But who can pass up the chance to stop along the road to photograph the beautiful wild Cosmos flowers which grow there in abundance all summer long.
Along the path leading to the entrance, these stone tablets give a brief glimps of what is to be expected inside.
The architecture of Maropeng, designed by GAPP Architects and MMA (Mphethi Morejele Architects), was based on the theme of discovery.
When you approach the site, you see seven concrete fingers or 14m high concrete columns, signifying the centre, which moves in and out of sight along its approach. The concrete fingers have words on them that hint at the major themes of the exhibition, such as “Imagine”, “Explore”, “Contemplate”, and “Discover”.
The marketplace where you buy your tickets and a grassed amphitheatre that accommodates 10 000 people are sunken into the grounds around the Maropeng Visitor Centre, housed in the Tumulus Building. The Tumulus Building is evocative of a giant burial mound or perhaps an enormous buried fossil, with concrete “bones” sticking out the top.

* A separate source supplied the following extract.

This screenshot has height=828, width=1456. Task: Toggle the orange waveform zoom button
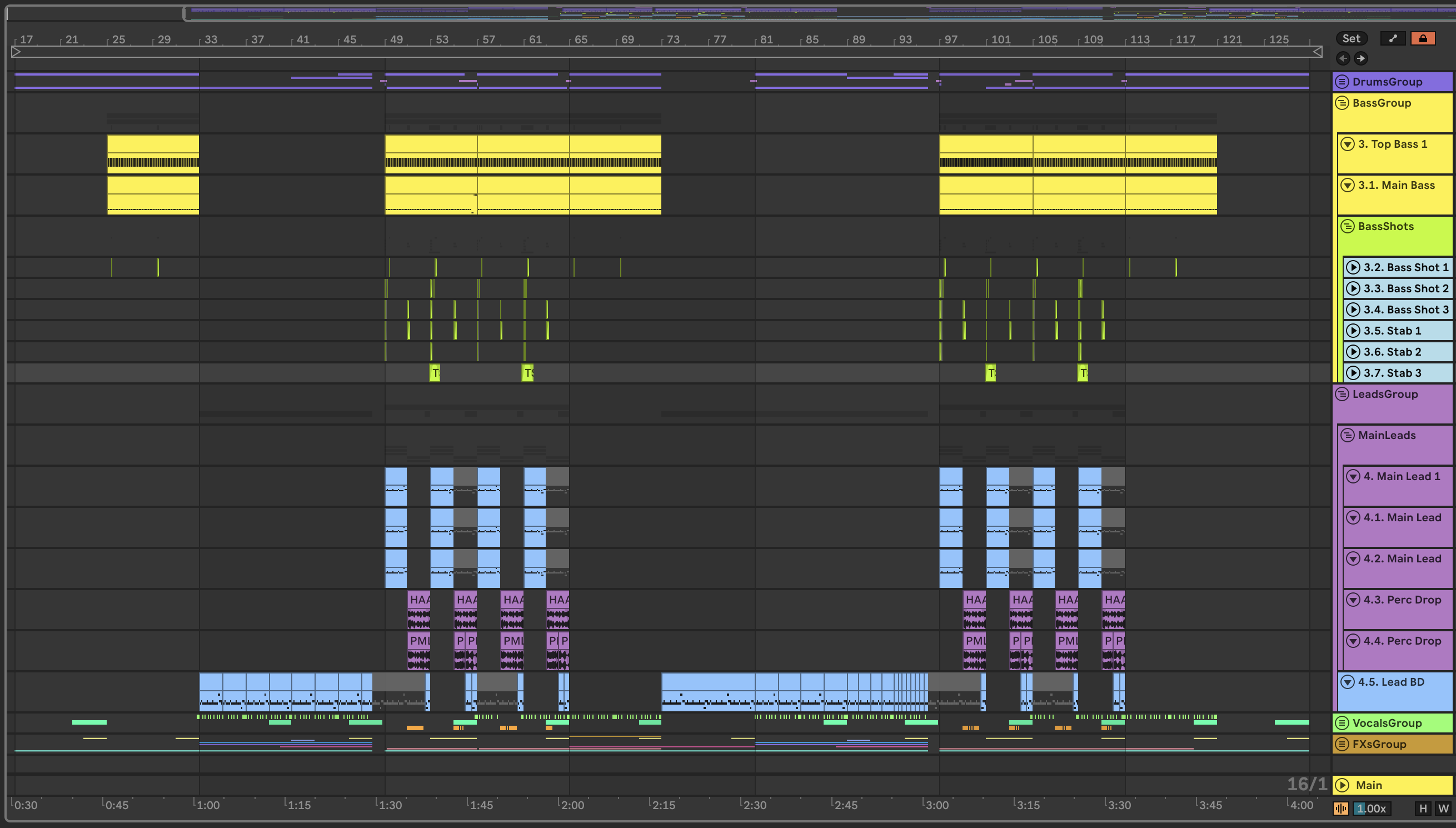(1340, 808)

There is a learner centre and a hotel inside the development, which are mostly hidden in the rolling hills. All these aspects of Maropeng encourage the visitor to discover more, to dig deeper as a palaeoanthropologist would while looking for fossils embedded in rock, to find Maropeng’s many diverse aspects.
1 comment:
This museum is so well put together and full of an abundance of information that it takes more than one visit to truly appreciate.